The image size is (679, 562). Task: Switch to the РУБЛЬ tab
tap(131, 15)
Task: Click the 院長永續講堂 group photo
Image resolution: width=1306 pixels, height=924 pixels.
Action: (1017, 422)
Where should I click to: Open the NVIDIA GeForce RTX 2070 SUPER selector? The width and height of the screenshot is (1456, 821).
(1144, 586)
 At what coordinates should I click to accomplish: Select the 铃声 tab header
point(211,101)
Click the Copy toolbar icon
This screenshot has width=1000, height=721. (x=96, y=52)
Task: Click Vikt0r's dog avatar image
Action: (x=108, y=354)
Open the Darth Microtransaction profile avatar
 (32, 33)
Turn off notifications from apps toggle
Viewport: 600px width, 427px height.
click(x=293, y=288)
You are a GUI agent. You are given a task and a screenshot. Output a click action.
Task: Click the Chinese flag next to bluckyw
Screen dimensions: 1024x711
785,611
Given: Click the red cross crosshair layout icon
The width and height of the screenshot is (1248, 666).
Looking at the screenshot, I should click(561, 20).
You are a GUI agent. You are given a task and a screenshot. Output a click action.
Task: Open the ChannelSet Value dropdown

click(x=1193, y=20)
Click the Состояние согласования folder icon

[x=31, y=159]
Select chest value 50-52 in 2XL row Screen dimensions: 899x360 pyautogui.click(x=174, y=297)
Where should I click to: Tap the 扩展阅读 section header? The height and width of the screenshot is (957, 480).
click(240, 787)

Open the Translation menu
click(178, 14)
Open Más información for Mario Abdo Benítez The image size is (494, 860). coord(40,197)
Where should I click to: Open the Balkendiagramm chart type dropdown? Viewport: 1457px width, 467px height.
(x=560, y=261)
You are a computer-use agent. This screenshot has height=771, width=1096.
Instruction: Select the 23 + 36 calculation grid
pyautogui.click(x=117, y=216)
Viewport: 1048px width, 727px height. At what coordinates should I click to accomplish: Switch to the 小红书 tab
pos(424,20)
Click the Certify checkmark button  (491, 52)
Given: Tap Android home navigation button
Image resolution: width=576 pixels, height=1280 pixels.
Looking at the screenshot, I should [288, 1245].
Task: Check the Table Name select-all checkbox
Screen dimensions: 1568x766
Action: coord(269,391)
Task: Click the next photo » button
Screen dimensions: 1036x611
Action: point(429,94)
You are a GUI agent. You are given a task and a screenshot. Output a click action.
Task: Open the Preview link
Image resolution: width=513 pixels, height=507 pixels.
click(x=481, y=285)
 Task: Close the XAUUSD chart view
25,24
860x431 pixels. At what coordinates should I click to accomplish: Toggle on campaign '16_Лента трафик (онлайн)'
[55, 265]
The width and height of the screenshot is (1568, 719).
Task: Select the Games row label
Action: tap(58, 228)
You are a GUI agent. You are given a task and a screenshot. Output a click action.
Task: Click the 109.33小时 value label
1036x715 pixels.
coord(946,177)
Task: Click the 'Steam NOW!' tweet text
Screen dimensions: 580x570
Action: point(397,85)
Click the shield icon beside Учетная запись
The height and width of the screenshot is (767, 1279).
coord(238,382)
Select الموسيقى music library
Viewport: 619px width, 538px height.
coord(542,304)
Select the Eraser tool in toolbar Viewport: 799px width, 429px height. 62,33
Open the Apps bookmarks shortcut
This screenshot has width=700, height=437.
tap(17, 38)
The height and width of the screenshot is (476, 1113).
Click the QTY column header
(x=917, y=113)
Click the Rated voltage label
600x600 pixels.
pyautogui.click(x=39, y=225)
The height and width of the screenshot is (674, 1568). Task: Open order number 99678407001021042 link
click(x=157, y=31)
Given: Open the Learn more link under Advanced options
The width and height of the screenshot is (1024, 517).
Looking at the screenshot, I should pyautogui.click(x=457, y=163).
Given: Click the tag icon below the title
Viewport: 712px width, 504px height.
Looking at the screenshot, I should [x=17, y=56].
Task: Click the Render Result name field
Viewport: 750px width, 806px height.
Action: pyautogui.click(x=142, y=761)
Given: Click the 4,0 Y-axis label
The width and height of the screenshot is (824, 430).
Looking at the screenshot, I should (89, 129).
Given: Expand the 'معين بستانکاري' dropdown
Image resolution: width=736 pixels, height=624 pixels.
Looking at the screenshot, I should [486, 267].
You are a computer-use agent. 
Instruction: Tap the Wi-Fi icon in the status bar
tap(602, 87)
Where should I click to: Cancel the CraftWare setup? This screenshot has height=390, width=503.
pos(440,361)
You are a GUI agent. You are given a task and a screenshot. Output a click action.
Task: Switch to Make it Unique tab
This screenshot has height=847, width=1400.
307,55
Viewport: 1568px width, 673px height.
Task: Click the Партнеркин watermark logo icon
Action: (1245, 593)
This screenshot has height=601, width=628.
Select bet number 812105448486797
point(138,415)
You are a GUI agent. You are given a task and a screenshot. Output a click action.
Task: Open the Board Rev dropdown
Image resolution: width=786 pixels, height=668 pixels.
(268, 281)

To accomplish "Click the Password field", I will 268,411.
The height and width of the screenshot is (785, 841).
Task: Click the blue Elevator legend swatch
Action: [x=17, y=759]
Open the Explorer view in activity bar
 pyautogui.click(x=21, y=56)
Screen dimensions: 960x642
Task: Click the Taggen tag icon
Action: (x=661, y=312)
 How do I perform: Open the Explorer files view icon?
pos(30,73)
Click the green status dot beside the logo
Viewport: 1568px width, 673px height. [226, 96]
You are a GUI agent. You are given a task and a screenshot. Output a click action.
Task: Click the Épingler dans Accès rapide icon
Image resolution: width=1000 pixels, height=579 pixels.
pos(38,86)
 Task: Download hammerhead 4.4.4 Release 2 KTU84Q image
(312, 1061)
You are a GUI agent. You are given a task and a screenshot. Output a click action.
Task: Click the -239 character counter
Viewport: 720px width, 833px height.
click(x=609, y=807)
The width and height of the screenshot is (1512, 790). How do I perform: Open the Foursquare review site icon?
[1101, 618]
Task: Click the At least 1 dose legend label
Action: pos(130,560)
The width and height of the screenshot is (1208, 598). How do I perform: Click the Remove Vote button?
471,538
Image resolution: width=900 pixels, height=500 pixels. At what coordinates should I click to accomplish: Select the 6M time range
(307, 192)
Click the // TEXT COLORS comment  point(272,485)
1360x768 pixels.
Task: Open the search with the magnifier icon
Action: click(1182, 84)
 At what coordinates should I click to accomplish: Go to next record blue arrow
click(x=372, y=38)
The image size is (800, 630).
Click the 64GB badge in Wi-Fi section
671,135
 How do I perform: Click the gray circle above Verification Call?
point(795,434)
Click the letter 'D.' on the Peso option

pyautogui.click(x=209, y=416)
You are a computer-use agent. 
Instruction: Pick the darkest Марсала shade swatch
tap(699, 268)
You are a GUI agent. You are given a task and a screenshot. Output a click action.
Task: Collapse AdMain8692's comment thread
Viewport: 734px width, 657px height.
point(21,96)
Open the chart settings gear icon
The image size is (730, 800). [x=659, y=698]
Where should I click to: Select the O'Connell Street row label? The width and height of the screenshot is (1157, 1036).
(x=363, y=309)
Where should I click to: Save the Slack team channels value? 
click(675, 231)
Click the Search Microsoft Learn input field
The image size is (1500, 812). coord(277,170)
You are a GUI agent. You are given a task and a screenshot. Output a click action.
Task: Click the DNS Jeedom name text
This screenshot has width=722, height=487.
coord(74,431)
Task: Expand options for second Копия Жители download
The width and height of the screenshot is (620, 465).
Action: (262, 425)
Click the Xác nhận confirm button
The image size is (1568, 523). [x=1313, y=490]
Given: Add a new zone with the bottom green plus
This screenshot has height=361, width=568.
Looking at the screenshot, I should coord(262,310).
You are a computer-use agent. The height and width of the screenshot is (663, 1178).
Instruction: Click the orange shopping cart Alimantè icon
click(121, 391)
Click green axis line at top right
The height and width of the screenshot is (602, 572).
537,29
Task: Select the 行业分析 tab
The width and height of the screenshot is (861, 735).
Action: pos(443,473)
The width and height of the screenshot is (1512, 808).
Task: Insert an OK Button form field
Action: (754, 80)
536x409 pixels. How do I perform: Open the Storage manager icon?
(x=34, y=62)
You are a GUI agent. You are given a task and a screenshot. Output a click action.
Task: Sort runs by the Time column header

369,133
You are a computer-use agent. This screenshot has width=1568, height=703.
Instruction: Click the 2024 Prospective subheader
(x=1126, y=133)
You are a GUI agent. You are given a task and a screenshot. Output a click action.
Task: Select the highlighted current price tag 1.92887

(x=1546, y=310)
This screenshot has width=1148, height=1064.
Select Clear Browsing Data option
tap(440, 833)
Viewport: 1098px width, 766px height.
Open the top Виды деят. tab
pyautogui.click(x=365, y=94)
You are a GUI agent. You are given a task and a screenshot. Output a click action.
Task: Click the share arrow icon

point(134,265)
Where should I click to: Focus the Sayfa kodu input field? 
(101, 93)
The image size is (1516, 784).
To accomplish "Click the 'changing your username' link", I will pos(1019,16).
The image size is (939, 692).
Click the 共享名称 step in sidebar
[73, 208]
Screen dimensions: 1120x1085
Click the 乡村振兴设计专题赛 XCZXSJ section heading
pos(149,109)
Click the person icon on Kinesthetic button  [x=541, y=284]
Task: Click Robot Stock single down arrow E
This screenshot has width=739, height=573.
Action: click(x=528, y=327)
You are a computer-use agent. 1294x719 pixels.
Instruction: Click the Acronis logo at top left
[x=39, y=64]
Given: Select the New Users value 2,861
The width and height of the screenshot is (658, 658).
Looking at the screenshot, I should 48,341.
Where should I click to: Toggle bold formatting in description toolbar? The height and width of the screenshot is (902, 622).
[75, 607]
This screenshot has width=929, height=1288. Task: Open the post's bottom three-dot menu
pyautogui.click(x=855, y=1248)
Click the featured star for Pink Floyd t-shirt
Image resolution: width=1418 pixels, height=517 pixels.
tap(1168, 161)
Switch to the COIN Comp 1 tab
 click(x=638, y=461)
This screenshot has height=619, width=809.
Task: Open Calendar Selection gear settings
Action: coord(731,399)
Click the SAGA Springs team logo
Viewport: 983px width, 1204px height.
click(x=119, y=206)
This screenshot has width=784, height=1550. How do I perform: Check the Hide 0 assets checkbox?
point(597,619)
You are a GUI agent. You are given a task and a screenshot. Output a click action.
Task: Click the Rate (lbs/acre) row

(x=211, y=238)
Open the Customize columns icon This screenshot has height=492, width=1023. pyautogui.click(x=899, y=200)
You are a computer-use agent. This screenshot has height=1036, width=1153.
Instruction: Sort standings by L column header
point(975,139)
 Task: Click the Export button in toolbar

○ ○ ○

Work request
Reproduce every line of the material above that has the string "Expand".

Written solution
Given: Expand the 'معين بستانکاري' dropdown
Task: Expand options for second Копия Жители download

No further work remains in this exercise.